The best way to proceed is to model the distribution of the output. A good first approximation is to assume all words are independently distributed. Then you only need to know the relative frequency of all words. It is reasonable to assume that they follow Zipf's law, that is the word with rank n in the list of words has probability roughly 1/(n log N) where N is the number of words in the dictionary.

Once you have fixed the model, you can use dynamic programming to infer the position of the spaces. The most likely sentence is the one that maximizes the product of the probability of each individual word, and it's easy to compute it with dynamic programming. Instead of directly using the probability we use a cost defined as the logarithm of the inverse of the probability to avoid overflows.

The code

from math import log

# Build a cost dictionary, assuming Zipf's law and cost = -math.log(probability).
words = open("words-by-frequency.txt").read().split()
wordcost = dict((k, log((i+1)*log(len(words)))) for i,k in enumerate(words))
maxword = max(len(x) for x in words)

def infer_spaces(s):
    """Uses dynamic programming to infer the location of spaces in a string
    without spaces."""

    # Find the best match for the i first characters, assuming cost has
    # been built for the i-1 first characters.
    # Returns a pair (match_cost, match_length).
    def best_match(i):
        candidates = enumerate(reversed(cost[max(0, i-maxword):i]))
        return min((c + wordcost.get(s[i-k-1:i], 9e999), k+1) for k,c in candidates)

    # Build the cost array.
    cost = [0]
    for i in range(1,len(s)+1):
        c,k = best_match(i)
        cost.append(c)

    # Backtrack to recover the minimal-cost string.
    out = []
    i = len(s)
    while i>0:
        c,k = best_match(i)
        assert c == cost[i]
        out.append(s[i-k:i])
        i -= k

    return " ".join(reversed(out))

which you can use with

s = 'thumbgreenappleactiveassignmentweeklymetaphor'
print(infer_spaces(s))

The results

I am using this quick-and-dirty 125k-word dictionary I put together from a small subset of Wikipedia.

Before: thumbgreenappleactiveassignmentweeklymetaphor.

After: thumb green apple active assignment weekly metaphor.

Before: thereismassesoftextinformationofpeoplescommentswhichisparsedfromhtmlbuttherearen
odelimitedcharactersinthemforexamplethumbgreenappleactiveassignmentweeklymetapho
rapparentlytherearethumbgreenappleetcinthestringialsohavealargedictionarytoquery
whetherthewordisreasonablesowhatsthefastestwayofextractionthxalot.

After: there is masses of text information of peoples comments which is parsed from html but there are no delimited characters in them for example thumb green apple active assignment weekly metaphor apparently there are thumb green apple etc in the string i also have a large dictionary to query whether the word is reasonable so what s the fastest way of extraction thx a lot.

Before: itwasadarkandstormynighttherainfellintorrentsexceptatoccasionalintervalswhenitwascheckedbyaviolentgustofwindwhichsweptupthestreetsforitisinlondonthatoursceneliesrattlingalongthehousetopsandfiercelyagitatingthescantyflameofthelampsthatstruggledagainstthedarkness.

After: it was a dark and stormy night the rain fell in torrents except at occasional intervals when it was checked by a violent gust of wind which swept up the streets for it is in london that our scene lies rattling along the housetops and fiercely agitating the scanty flame of the lamps that struggled against the darkness.

As you can see it is essentially flawless.

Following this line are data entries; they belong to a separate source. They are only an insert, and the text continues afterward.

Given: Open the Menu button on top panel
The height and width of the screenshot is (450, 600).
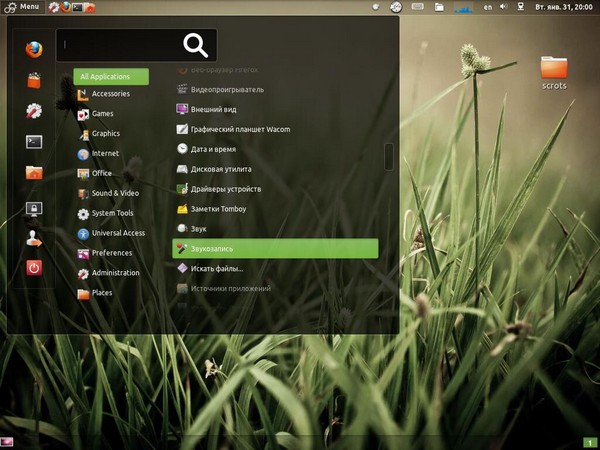Looking at the screenshot, I should click(x=22, y=7).
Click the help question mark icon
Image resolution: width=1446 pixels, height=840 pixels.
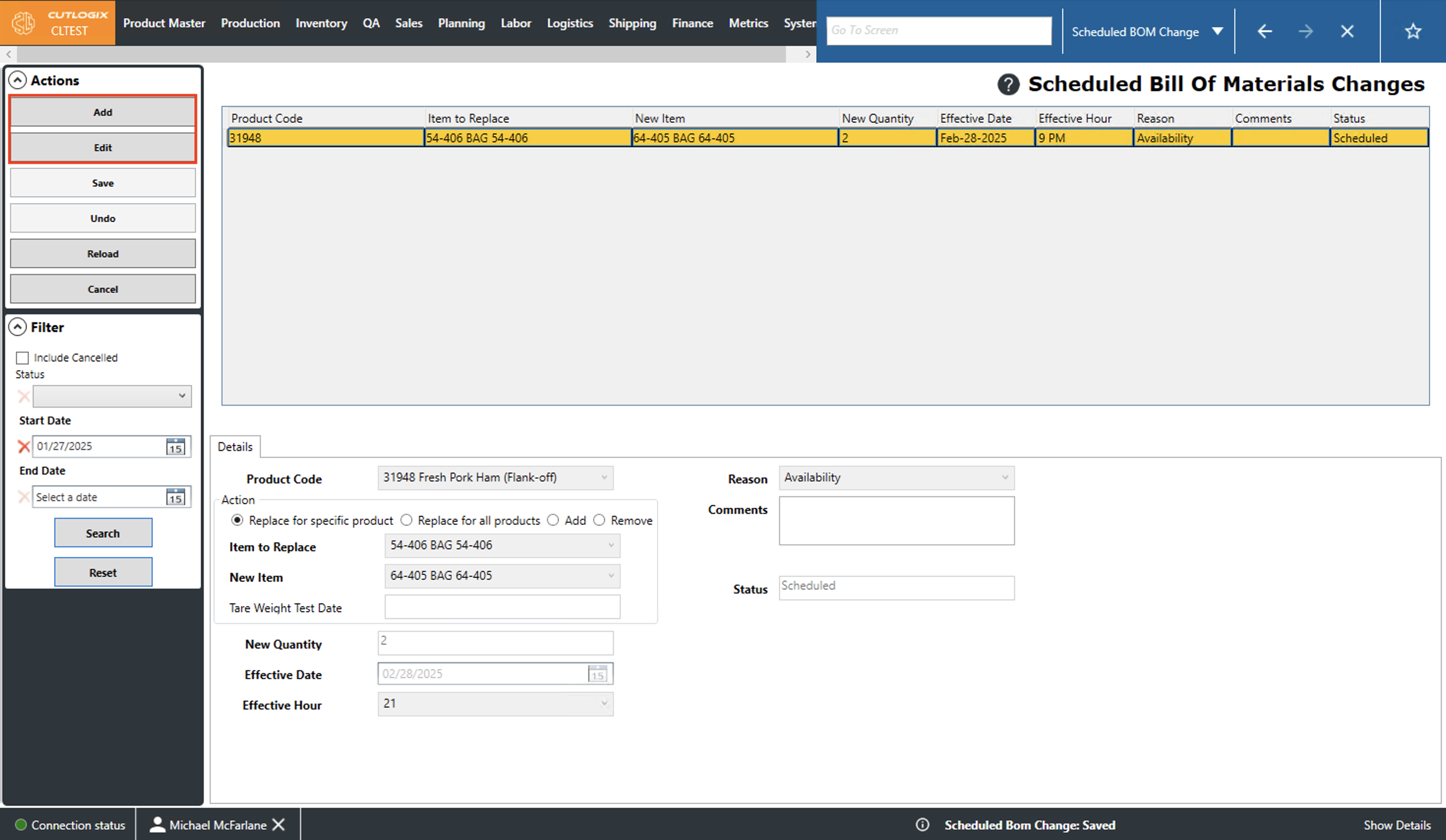pos(1008,85)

The most important part is to make sure your word list was trained to a corpus similar to what you will actually encounter, otherwise the results will be very bad.

Optimization

The implementation consumes a linear amount of time and memory, so it is reasonably efficient. If you need further speedups, you can build a suffix tree from the word list to reduce the size of the set of candidates.

If you need to process a very large consecutive string it would be reasonable to split the string to avoid excessive memory usage. For example you could process the text in blocks of 10000 characters plus a margin of 1000 characters on either side to avoid boundary effects. This will keep memory usage to a minimum and will have almost certainly no effect on the quality.